I've been trying to find a good algorithm to use for the malloc implementation in my C library. I know Doug Lea's malloc is the "traditional" way to go for this, but I don't like the memory overhead of storing various metadata in each allocated block, especially when allocating small things (like 2 dwords for a linked list). So, I've been thinking of using a sort of slab allocator modeled after what I think SLUB does in Linux. Here's a synopsis:
The slab allocator is just a bitmap based allocator that allocates only multiples of page-sized chunks (any request larger than a page is satisfied by this allocator directly). Each cache has a header of 4 dwords with a count of the number of allocated items in the chunk, a value for the size of each item in the cache, and two pointers to make a binary tree.
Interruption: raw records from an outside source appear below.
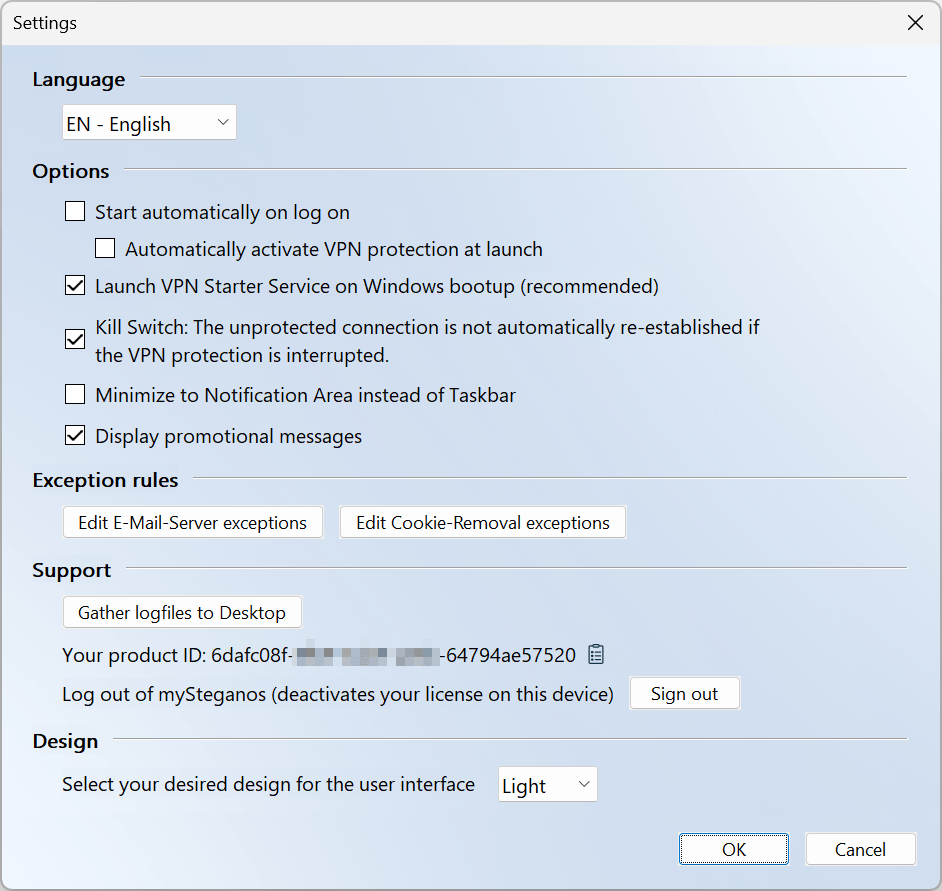Image resolution: width=942 pixels, height=891 pixels.
Task: Copy the product ID using clipboard icon
Action: pyautogui.click(x=596, y=654)
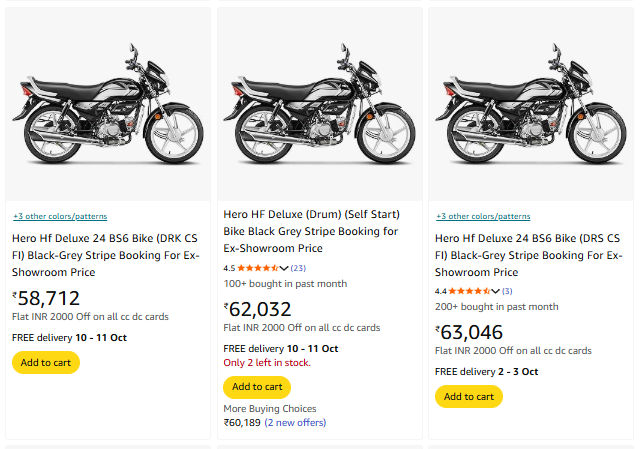Click the 4.4 star rating icons
The image size is (640, 449).
tap(469, 291)
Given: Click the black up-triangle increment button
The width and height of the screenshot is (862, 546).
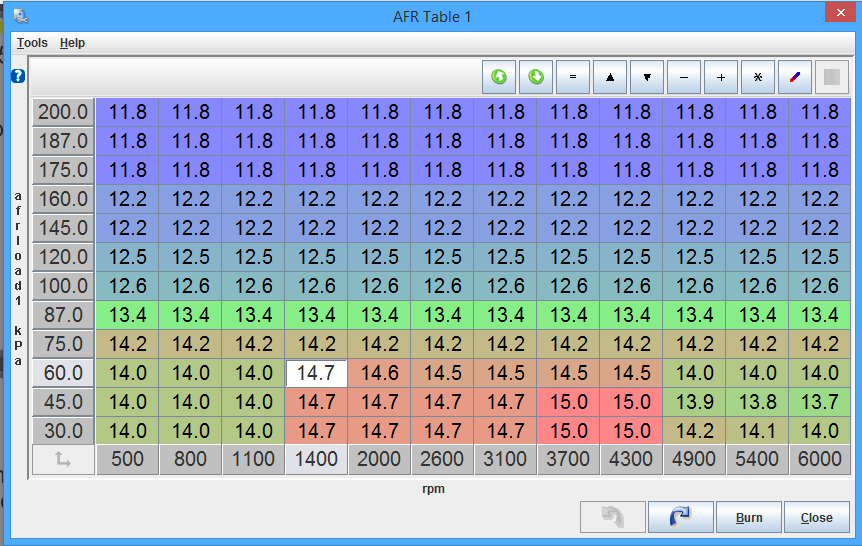Looking at the screenshot, I should click(610, 77).
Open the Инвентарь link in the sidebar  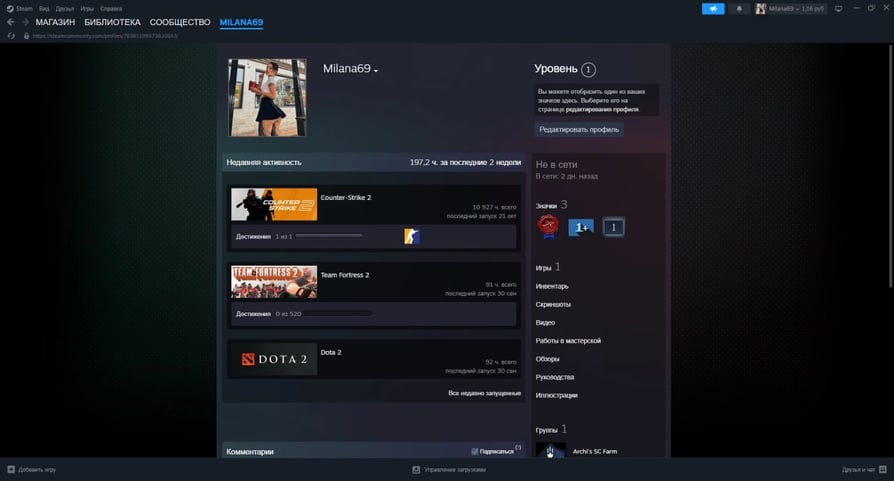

When a slab is allocated, it is added to the tree, and its contents are made into a linked list, which is added to the appropriate bucket. The tree of headers is used to find which cache a freed pointer belongs to (and implicitly, what size it is), so the cache can be freed if it is empty. Pretty basic.
So here's my question: are the allocation patterns in userspace programs regular enough to make a slab allocator efficient? Afaik, the reasoning for using a slab allocator in a kernel is that there is a small, fixed number of structures used, so reuse of the same sizes is predictable. And is my design a reasonable way of making a slab allocator? Or am I completely misinterpreting something?